Пойду, сын гостиный,
В зеленый садочек.
В саду побываю,
Древо покачаю.
Одно в саду древо,
Оно было мило,
А нонеча древо
Вдруг печально стало.
Спрошу, сын гостиный,
Печального древа:
Отчего печально,
Отчего кручинно?
Ответит то древо
Гостиному сыну:
"Государь надёжа,
Батюшка родимый,
Оттого печально,
Оттого кручинно
Вершинку сломало
От тучи от грозной,
Погоды холодной".
Во том во садочке
Стояла светлица,
Во той во светлице
Сидела девица,
Плакала, рыдала,
Гостя ожидала,
Гостя дорогого,
Батюшку родного:
"Укрой ты нас, батюшка,
От тучи от грозной,
Погоды холодной!"
Когда все мало-помалу стихло, мерным голосом стал говорить кормщик. Все слушали его с напряженным вниманием. Говорил он, что рассказанное Григорьюшкой в наши дни повторяется. Говорил о бывшем землетрясенье на горе Араратской, как вершина ее сизыми тучами облекалась, как из туч лились ярые молнии потоками, как стонала земля и возгремели до той поры неслыханные никогда громы. Затряслась гора Араратская, растрескалась скалась на части, оторвались от нее скалы и вечные льдины...

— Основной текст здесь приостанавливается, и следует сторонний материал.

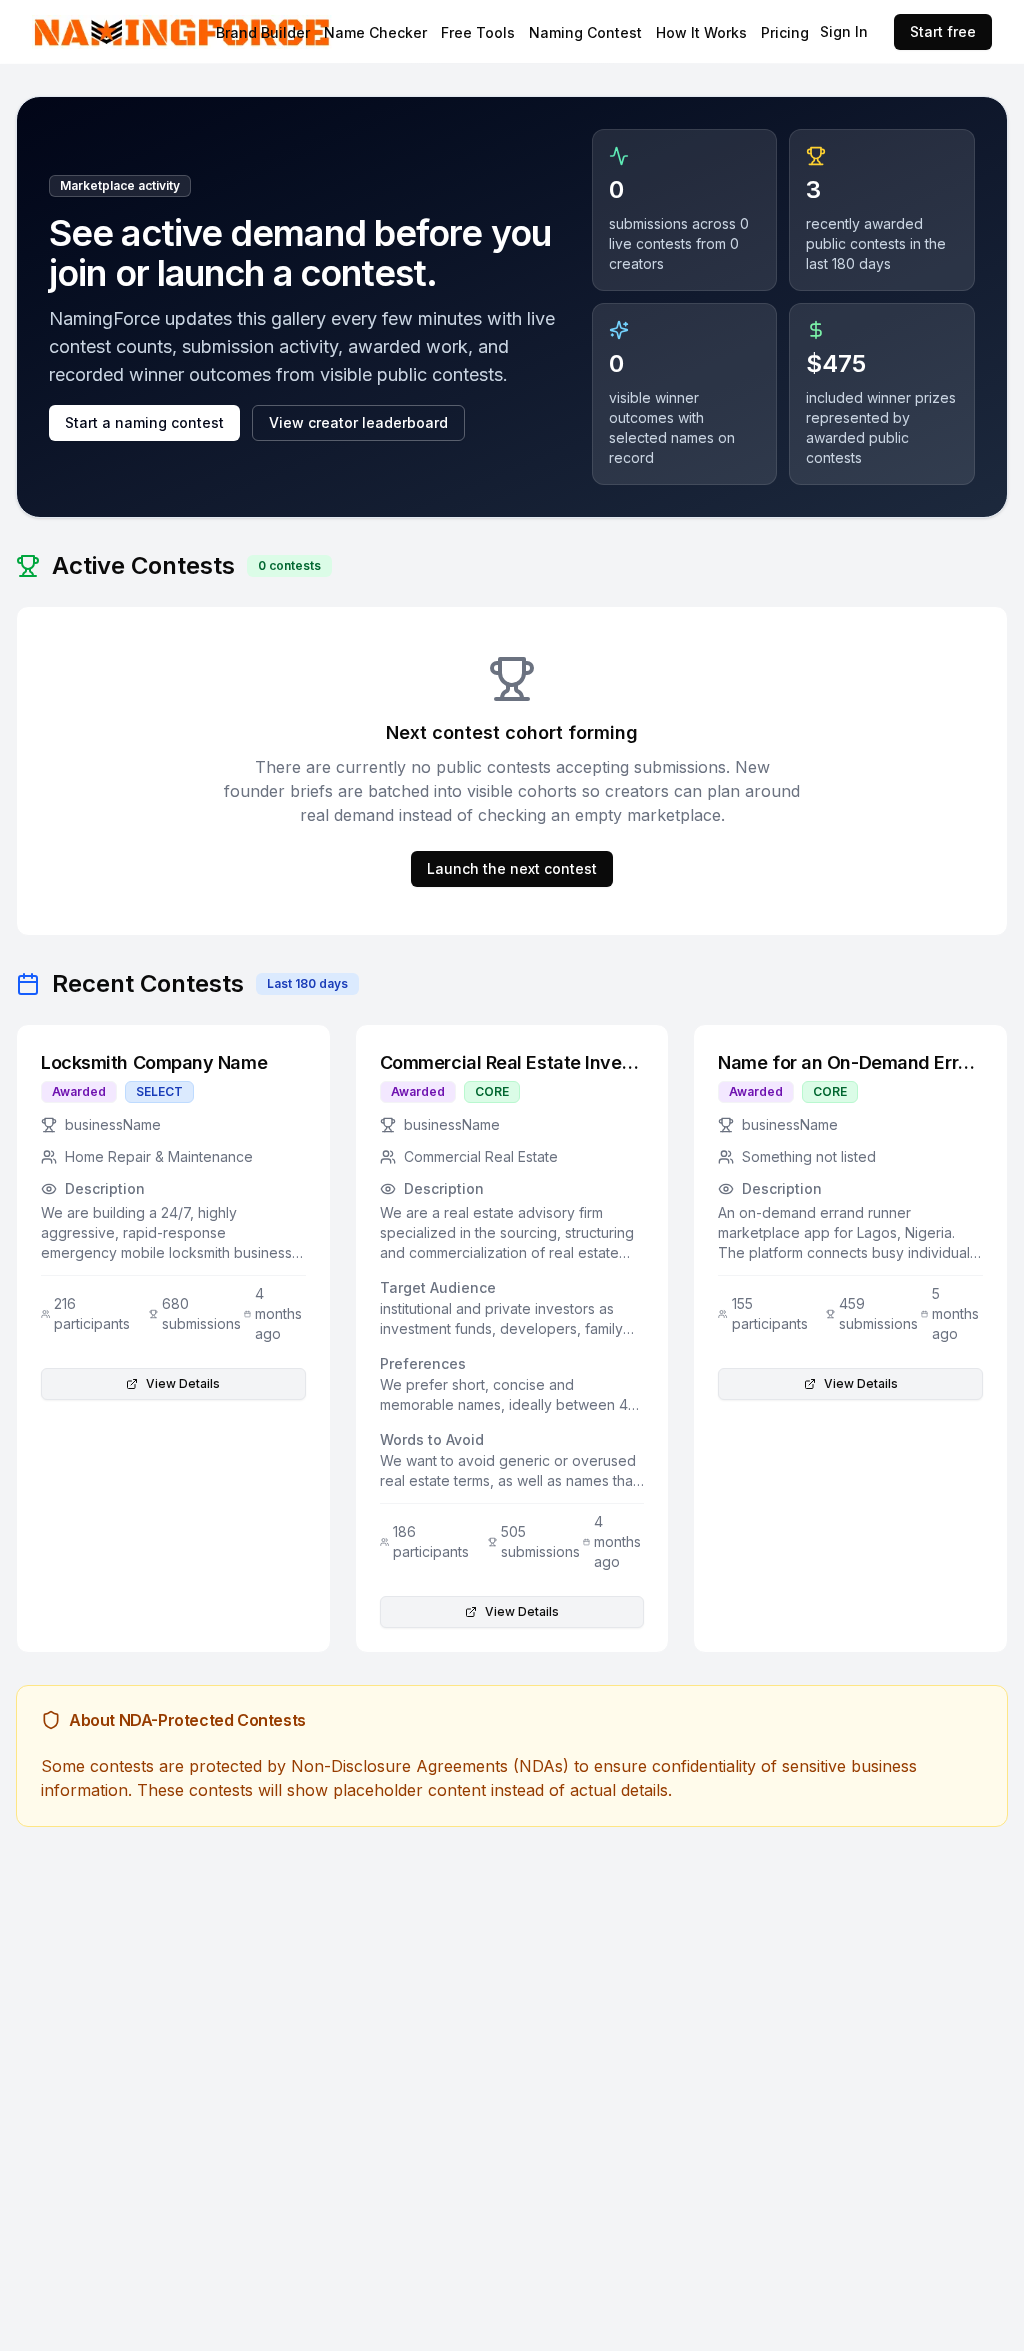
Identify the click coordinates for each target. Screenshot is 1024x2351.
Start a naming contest (144, 422)
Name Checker (375, 32)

И тогда вновь явился богатый богатина господь Саваоф. Имя его осталось неведомым, а велел он себя называть "старцем иерусалимским". Рассказал Николай Александрыч, что за Кавказом их единоверцы, тамошние божьи люди, признали старца того богом. Через шесть дней иерусалимского старца не стало. Но еще прежде, чем оставил он веденцов, назначил им по себе преемника, был бы у них и Христом, и царем, и пророком, и первосвященником. И с той поры пошли по хлыстовским кораблям и корабликам смутные толки и неясные сказанья про араратского царя, Максима Комара. Говорили, что он во многом изменяет верованья и обряды, творит чудеса, и что всякая воля его исполняется беспрекословно, без сомнений, без рассуждений, и что завел он в закавказских кораблях духовных жен.
- Вот он пишет к нам послание, - сказал Николай Александрыч.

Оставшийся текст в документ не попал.